WHAT IS EXPECTED. Images excluded, repeat each entry below exactly.

THE INPUT.
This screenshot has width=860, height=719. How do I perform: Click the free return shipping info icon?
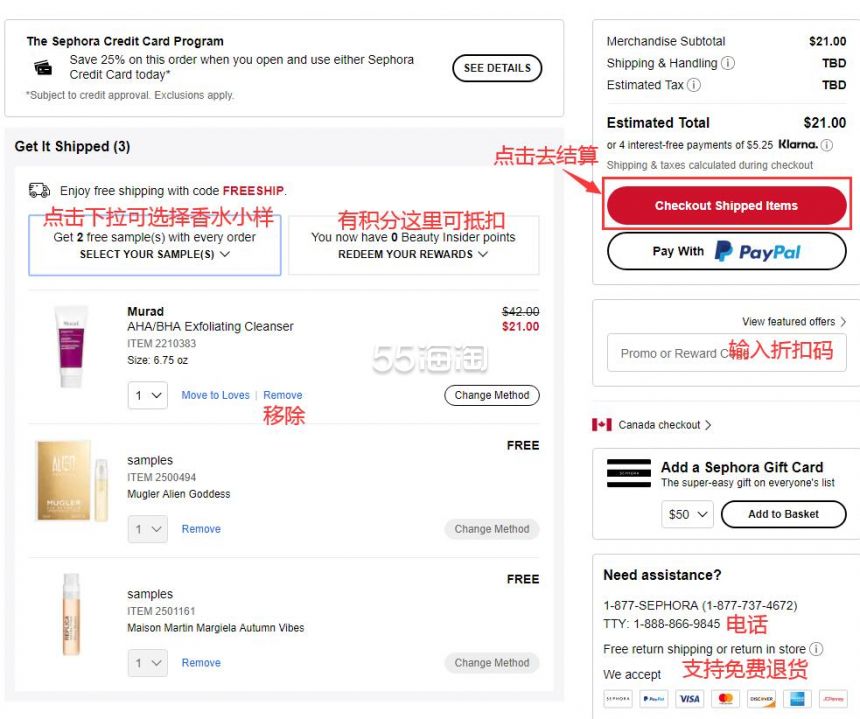pyautogui.click(x=816, y=649)
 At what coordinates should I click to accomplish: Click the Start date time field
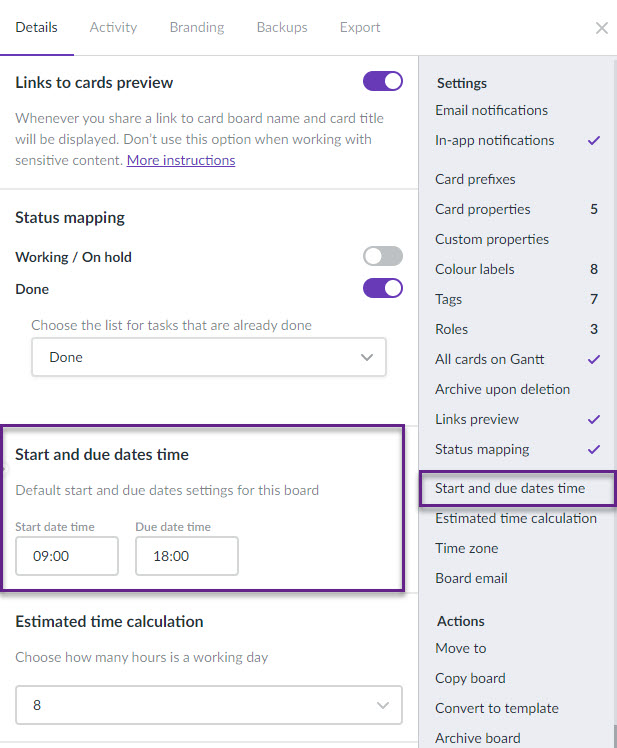(67, 556)
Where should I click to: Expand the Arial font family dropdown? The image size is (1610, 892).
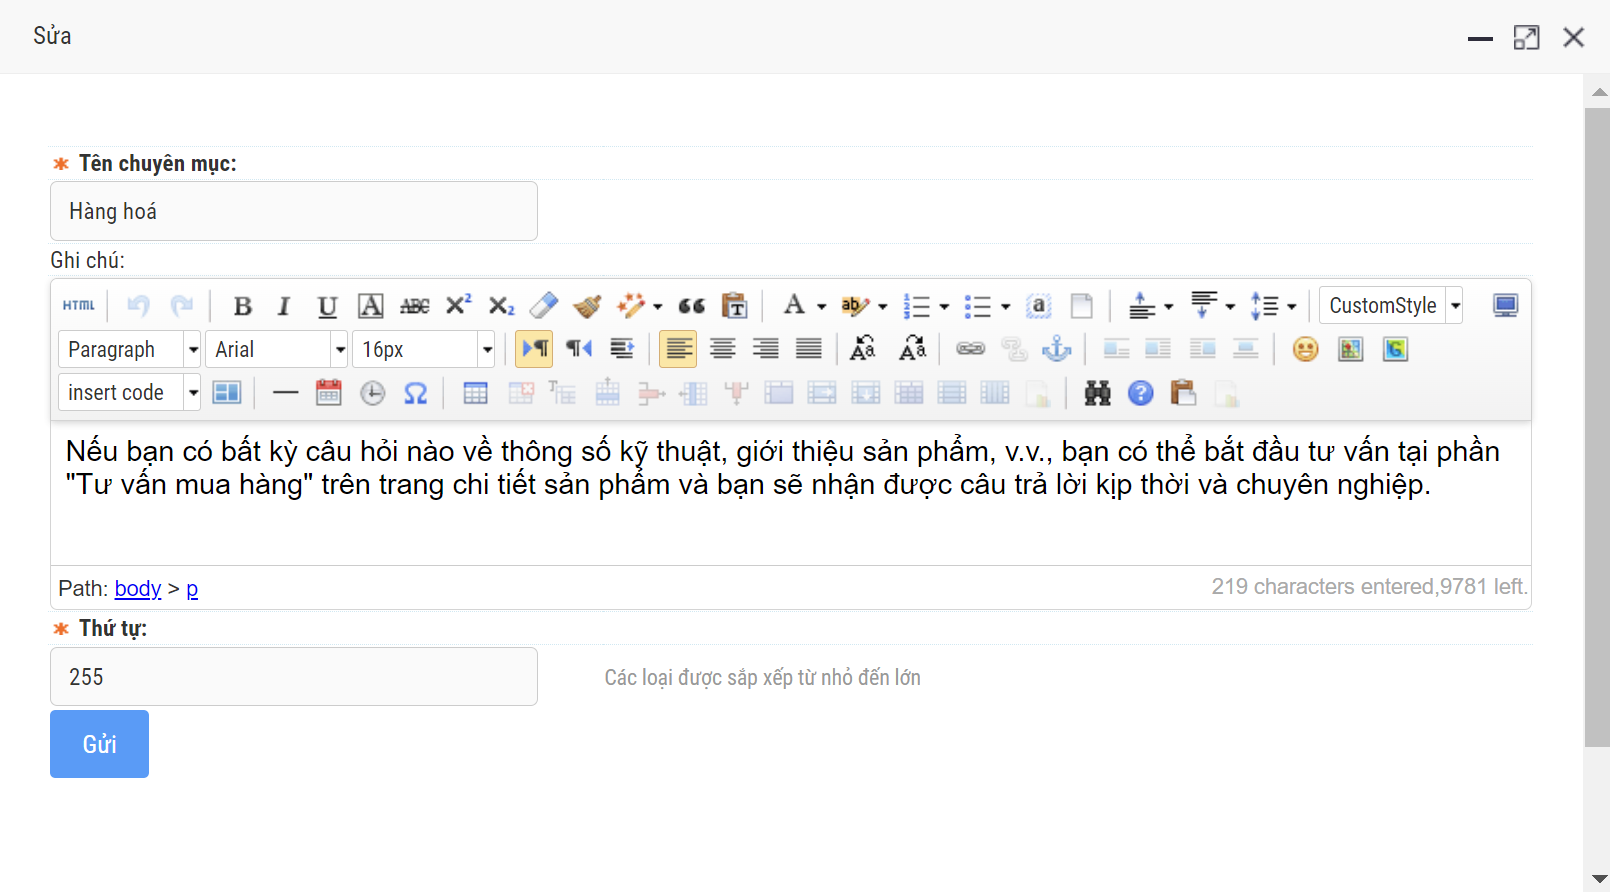pyautogui.click(x=340, y=350)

WORKED SOLUTION.
This screenshot has width=860, height=719. How do I perform: Click the free return shipping info icon?
pyautogui.click(x=816, y=649)
 At what coordinates should I click to accomplish: Click the Start date time field
(67, 556)
Where should I click to: Expand the Arial font family dropdown? The image size is (1610, 892).
pyautogui.click(x=340, y=350)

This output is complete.